## Material to process
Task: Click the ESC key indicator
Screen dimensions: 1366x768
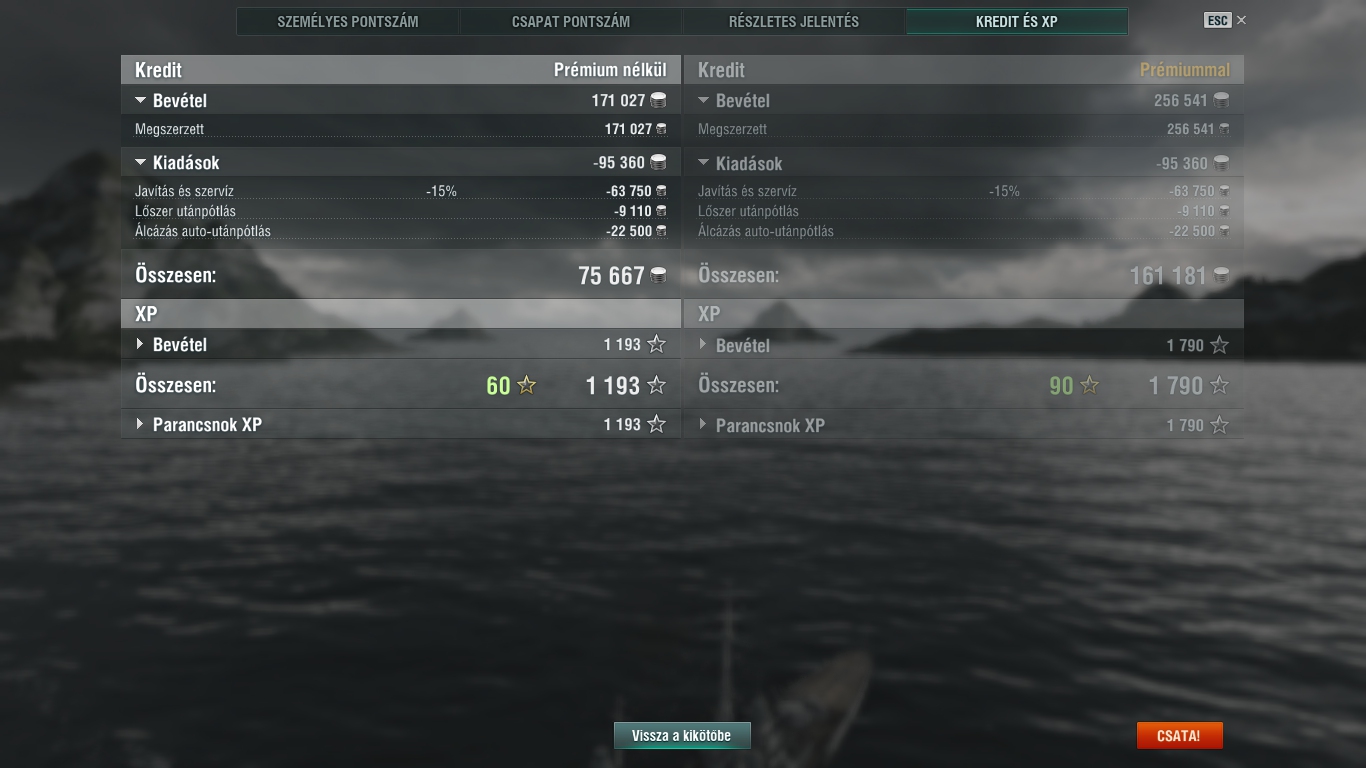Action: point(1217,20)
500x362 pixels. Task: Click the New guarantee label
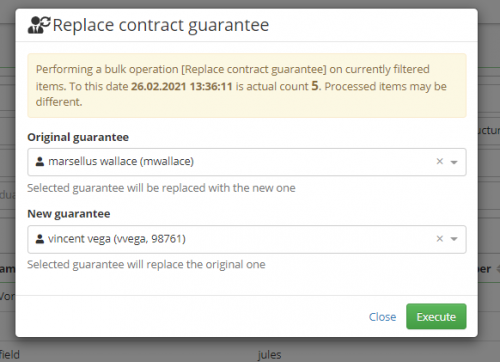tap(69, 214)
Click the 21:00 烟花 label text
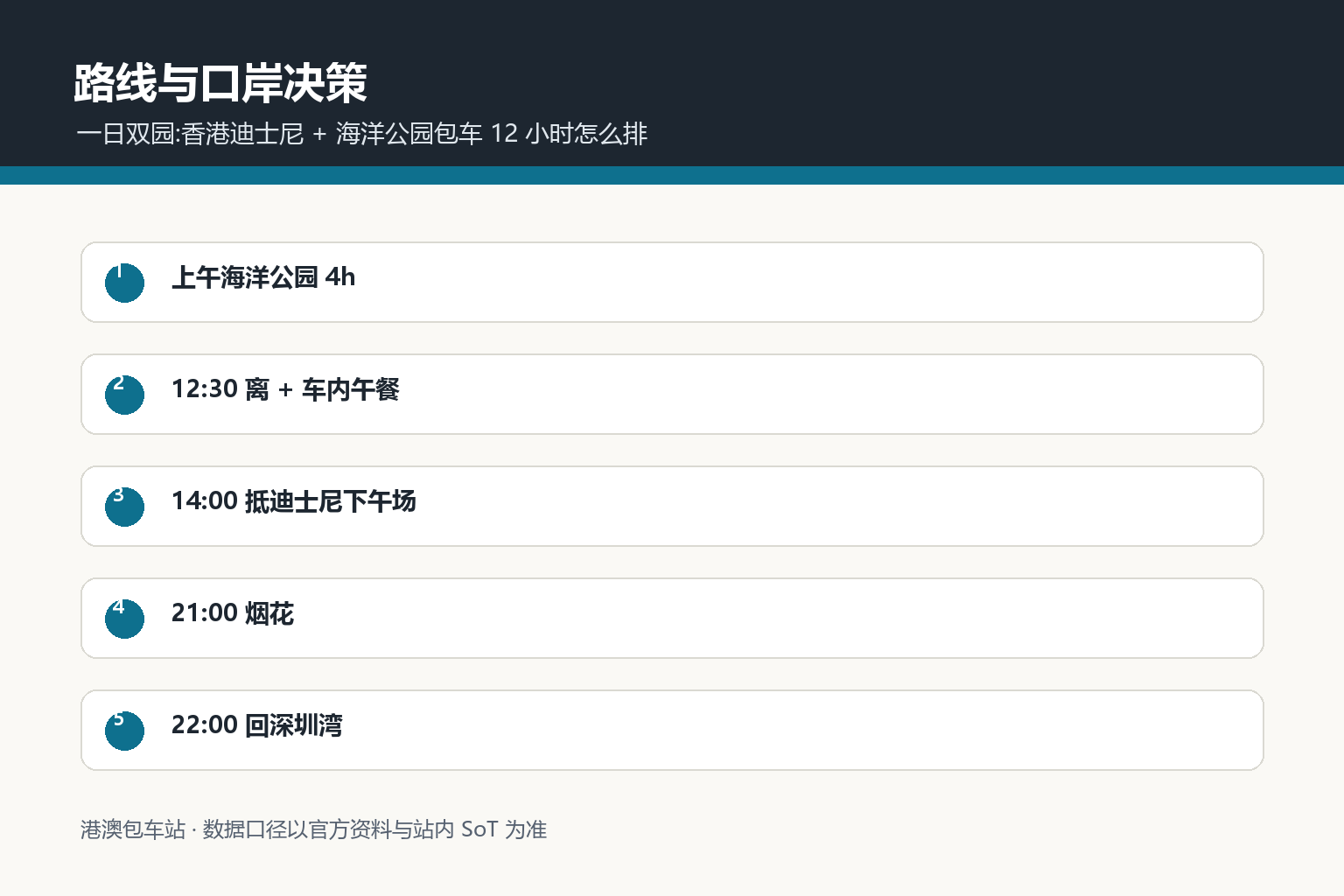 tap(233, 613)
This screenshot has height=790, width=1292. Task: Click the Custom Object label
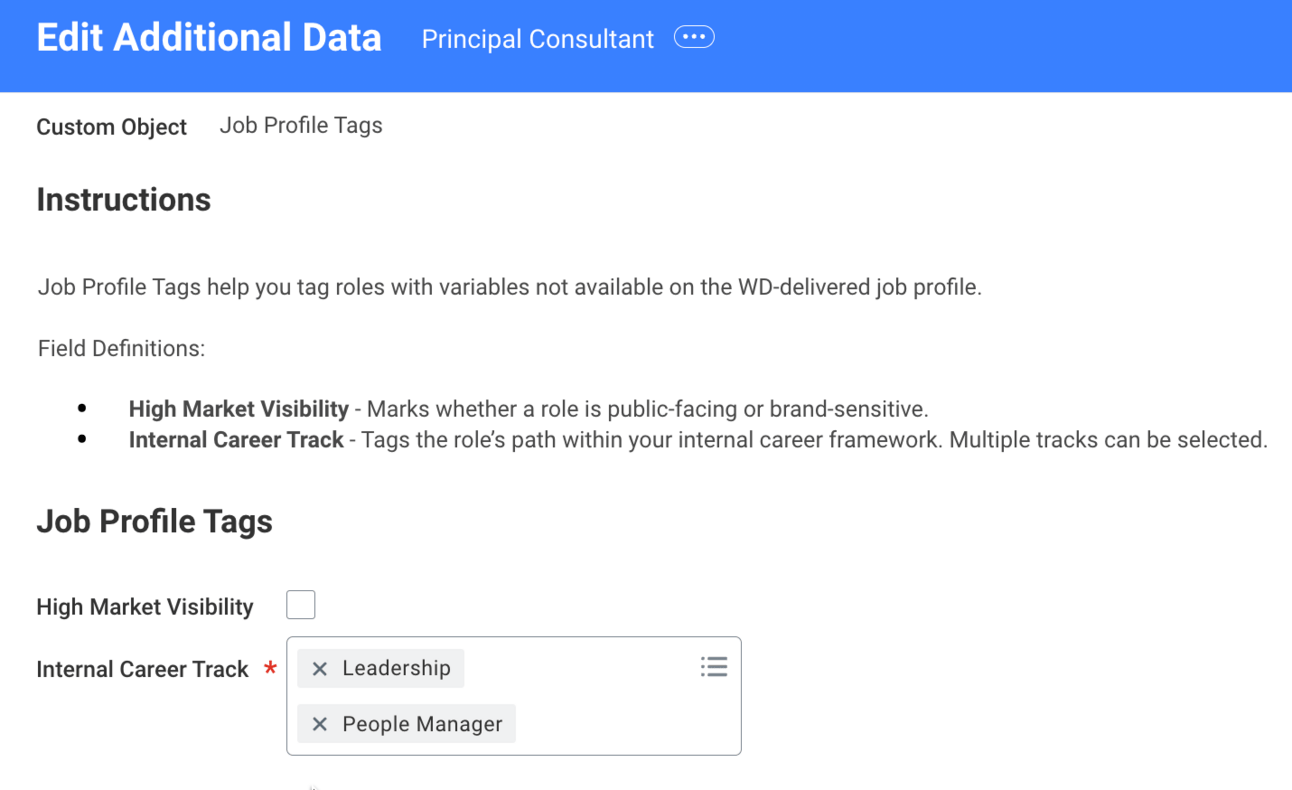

## Assigned task
Repeat the material above exactly. Leave every picture out of it.

## Exercise response
Task: Click the ESC key indicator
Screen dimensions: 1366x768
Action: point(1217,20)
500x362 pixels. Task: Click the New guarantee label
tap(69, 214)
Click the 21:00 烟花 label text
 tap(233, 613)
This screenshot has height=790, width=1292. Task: Click the Custom Object label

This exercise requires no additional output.